Jéroboam puni pour avoir adoré les faux Dieux (1731), Jacques Ignatius de Roore. Franck Baulme at Paris Tableau Brussels

Jéroboam puni pour avoir adoré les faux Dieux (1731), Jacques Ignatius de Roore. Franck Baulme at Paris Tableau Brussels

Old Masters fair Paris Tableau, founded in 2011, was folded into last year’s Biennale des Antiquaires. Now, a new edition of the event is launching in Brussels under the name Paris Tableau Brussels (8–11 June).
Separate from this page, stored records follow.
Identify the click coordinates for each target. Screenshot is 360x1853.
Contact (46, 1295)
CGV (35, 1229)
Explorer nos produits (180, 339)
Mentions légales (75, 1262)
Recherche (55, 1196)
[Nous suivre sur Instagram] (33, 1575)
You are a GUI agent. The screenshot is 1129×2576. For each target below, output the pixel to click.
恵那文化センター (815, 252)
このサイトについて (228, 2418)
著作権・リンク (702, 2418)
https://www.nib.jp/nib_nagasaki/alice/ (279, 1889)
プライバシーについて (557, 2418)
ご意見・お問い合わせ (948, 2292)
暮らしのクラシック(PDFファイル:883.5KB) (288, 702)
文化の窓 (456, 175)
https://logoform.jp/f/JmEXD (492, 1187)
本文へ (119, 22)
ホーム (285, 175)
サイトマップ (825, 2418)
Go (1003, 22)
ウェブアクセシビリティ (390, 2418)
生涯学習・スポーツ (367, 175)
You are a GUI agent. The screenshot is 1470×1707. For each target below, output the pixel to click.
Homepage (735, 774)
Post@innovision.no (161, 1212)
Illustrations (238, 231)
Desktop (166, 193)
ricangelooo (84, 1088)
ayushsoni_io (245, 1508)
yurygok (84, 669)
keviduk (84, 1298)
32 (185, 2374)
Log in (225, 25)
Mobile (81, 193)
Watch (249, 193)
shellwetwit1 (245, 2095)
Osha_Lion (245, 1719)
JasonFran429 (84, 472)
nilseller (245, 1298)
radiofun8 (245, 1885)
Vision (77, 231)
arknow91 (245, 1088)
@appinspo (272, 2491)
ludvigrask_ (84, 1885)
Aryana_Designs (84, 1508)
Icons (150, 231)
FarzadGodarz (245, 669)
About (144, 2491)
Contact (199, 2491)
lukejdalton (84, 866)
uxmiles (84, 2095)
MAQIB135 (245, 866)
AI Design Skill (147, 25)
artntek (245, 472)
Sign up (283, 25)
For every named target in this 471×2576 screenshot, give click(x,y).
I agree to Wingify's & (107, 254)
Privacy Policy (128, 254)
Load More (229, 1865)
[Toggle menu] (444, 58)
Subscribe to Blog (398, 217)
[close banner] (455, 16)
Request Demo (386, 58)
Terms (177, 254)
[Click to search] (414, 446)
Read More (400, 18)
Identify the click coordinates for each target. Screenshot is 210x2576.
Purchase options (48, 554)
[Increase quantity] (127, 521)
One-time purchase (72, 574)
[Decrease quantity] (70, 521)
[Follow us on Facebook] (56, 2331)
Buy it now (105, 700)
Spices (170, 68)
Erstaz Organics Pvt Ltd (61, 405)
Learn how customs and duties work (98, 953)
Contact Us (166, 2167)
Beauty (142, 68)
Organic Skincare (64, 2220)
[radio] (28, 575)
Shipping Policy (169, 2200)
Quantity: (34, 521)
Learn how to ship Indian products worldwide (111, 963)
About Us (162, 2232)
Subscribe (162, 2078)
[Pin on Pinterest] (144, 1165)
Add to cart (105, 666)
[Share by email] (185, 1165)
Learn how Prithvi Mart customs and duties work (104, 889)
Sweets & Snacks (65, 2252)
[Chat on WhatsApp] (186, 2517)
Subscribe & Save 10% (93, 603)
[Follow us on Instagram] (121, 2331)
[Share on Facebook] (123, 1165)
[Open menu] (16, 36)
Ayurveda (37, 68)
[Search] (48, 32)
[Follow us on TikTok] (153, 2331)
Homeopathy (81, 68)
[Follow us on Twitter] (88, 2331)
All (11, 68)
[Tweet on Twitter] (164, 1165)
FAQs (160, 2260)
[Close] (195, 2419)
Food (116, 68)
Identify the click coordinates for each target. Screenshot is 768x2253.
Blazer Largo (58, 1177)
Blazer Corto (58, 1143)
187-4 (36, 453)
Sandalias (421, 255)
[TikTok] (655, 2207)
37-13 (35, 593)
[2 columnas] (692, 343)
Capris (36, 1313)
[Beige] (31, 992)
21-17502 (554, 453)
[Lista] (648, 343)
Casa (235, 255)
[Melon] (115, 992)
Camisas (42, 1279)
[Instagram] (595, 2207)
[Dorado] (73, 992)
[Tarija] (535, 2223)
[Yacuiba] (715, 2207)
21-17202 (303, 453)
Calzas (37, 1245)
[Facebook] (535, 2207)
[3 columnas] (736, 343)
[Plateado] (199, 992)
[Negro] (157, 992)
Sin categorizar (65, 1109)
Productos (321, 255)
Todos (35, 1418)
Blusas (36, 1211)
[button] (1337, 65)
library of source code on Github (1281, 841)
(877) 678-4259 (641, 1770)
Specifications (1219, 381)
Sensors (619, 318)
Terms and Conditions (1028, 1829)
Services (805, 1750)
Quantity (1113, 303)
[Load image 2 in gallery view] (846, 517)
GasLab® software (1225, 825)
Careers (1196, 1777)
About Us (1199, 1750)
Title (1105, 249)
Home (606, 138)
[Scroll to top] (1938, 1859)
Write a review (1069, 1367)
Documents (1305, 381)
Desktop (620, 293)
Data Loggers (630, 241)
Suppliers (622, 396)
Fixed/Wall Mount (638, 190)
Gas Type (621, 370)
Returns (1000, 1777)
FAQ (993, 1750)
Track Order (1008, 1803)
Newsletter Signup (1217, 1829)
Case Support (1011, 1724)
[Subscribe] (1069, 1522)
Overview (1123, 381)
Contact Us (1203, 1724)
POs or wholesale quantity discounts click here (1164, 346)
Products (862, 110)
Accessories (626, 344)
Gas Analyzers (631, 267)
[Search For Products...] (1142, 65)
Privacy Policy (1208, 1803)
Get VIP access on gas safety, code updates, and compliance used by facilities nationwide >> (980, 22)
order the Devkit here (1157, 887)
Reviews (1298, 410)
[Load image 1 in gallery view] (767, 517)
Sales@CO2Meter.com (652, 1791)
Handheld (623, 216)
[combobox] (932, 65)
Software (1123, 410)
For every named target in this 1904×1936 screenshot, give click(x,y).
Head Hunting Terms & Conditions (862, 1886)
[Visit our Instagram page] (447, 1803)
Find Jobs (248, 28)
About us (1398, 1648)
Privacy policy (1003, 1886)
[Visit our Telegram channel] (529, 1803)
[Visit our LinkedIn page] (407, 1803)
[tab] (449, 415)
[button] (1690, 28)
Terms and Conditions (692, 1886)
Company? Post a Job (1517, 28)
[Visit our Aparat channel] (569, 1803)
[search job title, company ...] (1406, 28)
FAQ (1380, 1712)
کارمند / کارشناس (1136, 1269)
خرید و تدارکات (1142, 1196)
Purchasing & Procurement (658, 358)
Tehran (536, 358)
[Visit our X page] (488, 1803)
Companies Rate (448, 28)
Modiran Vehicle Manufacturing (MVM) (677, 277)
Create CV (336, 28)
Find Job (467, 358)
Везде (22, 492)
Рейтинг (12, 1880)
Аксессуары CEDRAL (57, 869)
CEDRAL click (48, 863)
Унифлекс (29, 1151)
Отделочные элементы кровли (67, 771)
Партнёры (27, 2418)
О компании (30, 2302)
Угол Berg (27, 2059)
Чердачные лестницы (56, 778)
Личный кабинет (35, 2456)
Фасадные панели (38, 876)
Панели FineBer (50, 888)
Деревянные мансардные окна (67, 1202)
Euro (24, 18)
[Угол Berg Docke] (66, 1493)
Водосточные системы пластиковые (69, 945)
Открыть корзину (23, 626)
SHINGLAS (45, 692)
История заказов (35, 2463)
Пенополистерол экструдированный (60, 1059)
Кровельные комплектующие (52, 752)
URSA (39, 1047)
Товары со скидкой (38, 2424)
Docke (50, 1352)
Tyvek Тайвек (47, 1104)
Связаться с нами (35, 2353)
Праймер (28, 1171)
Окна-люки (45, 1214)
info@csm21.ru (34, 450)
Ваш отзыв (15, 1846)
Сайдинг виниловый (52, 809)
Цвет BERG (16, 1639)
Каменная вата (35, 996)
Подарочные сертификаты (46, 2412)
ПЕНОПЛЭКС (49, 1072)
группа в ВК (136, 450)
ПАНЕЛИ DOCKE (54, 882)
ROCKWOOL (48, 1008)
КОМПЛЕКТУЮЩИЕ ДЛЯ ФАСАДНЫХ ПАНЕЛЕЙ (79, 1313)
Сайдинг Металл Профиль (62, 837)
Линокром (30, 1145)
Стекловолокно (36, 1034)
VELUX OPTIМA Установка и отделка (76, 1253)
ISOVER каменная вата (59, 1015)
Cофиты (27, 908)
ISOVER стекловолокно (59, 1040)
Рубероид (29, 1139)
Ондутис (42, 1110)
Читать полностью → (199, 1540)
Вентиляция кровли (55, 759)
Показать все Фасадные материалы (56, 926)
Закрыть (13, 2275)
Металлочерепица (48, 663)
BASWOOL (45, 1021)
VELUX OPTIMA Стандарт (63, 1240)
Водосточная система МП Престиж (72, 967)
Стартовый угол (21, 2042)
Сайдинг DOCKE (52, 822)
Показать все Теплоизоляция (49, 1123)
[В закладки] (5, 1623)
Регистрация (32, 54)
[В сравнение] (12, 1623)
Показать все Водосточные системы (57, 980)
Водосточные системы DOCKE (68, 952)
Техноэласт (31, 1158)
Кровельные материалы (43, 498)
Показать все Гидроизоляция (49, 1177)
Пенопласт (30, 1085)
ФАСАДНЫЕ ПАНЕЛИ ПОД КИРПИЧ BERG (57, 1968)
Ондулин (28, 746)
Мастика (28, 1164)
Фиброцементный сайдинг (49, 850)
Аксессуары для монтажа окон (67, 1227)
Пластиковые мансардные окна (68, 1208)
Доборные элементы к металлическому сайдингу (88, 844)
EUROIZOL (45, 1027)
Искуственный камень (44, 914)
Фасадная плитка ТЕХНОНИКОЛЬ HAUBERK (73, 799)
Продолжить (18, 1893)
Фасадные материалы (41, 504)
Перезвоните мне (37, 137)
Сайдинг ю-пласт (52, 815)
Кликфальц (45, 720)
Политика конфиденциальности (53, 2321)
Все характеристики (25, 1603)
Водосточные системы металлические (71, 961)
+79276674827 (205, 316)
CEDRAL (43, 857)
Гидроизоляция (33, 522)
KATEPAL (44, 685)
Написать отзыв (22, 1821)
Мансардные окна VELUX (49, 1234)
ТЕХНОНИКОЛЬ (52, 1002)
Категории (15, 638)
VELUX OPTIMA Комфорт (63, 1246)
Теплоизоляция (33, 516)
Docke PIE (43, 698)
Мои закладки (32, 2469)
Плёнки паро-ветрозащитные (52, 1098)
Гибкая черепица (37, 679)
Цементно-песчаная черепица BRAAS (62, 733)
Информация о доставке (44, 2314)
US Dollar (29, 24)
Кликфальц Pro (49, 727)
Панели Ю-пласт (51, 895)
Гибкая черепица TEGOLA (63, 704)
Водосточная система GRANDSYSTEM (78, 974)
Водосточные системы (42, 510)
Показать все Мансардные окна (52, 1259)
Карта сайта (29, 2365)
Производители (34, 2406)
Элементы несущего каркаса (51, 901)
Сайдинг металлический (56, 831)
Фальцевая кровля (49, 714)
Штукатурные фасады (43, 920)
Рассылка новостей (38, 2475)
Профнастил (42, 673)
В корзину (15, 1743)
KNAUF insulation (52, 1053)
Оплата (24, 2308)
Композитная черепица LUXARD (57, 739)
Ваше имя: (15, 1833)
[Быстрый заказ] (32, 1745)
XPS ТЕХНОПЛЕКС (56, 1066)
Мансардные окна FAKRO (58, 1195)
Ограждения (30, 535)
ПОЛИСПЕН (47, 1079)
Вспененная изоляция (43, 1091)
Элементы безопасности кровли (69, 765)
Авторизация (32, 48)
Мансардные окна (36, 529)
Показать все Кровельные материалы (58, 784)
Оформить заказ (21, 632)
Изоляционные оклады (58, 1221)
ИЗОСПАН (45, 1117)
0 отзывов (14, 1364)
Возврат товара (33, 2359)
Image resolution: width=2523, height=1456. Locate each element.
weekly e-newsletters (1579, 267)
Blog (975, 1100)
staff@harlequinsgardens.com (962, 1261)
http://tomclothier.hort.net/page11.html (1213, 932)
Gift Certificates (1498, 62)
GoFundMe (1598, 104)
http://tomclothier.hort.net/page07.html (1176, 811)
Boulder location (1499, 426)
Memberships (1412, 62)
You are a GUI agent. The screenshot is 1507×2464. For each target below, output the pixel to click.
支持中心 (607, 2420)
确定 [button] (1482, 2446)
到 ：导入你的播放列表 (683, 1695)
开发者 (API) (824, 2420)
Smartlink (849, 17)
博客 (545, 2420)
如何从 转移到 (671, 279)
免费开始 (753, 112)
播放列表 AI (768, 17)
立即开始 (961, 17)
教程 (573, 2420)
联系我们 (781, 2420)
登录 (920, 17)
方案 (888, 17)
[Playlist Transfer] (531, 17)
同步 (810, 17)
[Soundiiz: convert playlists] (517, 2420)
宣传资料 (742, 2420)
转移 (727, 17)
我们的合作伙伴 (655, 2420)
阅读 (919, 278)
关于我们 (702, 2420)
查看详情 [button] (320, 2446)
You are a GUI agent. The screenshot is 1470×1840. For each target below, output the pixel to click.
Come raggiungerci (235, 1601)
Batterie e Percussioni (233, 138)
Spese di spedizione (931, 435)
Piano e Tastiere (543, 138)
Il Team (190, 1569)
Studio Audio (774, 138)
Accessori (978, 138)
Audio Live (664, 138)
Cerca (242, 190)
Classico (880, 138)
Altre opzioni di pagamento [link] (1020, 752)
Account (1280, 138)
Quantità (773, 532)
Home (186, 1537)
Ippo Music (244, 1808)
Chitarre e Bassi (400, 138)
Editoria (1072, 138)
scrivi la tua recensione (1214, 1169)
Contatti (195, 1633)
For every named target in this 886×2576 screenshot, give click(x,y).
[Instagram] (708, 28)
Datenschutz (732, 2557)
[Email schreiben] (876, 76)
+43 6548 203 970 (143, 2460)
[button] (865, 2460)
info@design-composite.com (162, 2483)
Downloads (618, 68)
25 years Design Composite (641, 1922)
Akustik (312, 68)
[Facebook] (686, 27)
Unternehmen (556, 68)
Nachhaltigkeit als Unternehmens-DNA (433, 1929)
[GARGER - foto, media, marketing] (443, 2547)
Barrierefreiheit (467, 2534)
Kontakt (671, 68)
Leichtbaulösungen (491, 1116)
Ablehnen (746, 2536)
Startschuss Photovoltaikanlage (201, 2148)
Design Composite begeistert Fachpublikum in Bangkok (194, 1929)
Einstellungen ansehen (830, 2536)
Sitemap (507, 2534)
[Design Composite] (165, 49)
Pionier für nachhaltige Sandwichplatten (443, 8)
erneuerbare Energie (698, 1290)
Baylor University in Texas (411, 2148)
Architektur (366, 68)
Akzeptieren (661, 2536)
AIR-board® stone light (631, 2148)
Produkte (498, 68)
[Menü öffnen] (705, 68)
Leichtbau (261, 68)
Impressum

Located in La Patinoire Royale, it brings together 20 galleries specialising in Old Master painting. Among the new exhibitors are Colnaghi and Ana Chiclana, as well as three Brussels dealers: Galerie Lowet de Wotrenge, Costermans, and Jan Muller. The latter brings the beautiful Holy Family with St Elizabeth, dated to the late 1560s, by Willem and Adriaen Thomasz Key. Other Flemish works on offer include Jacob Jordaens’ Two Studies of a Male Nude (c. 1615–20) at Talabardon & Gautier, which reveals the artist’s debt to Rubens, and Jacques Ignatius de Roore’s Jéroboam puni pour avoir adoré les faux Dieux (1731) at Franck Baulme. Porcini presents Luca Giordano’s The Abduction of Europa, a theme to which the artist returned throughout his career, and which was a feature of early 17th-century Neapolitan painting. Other highlights include Giovanni Domenico Lombardi’s depiction of ‘Biribi’ players at Canesso, and Vesuvius erupting by Pierre-Henri de Valenciennes at Didier Aaron.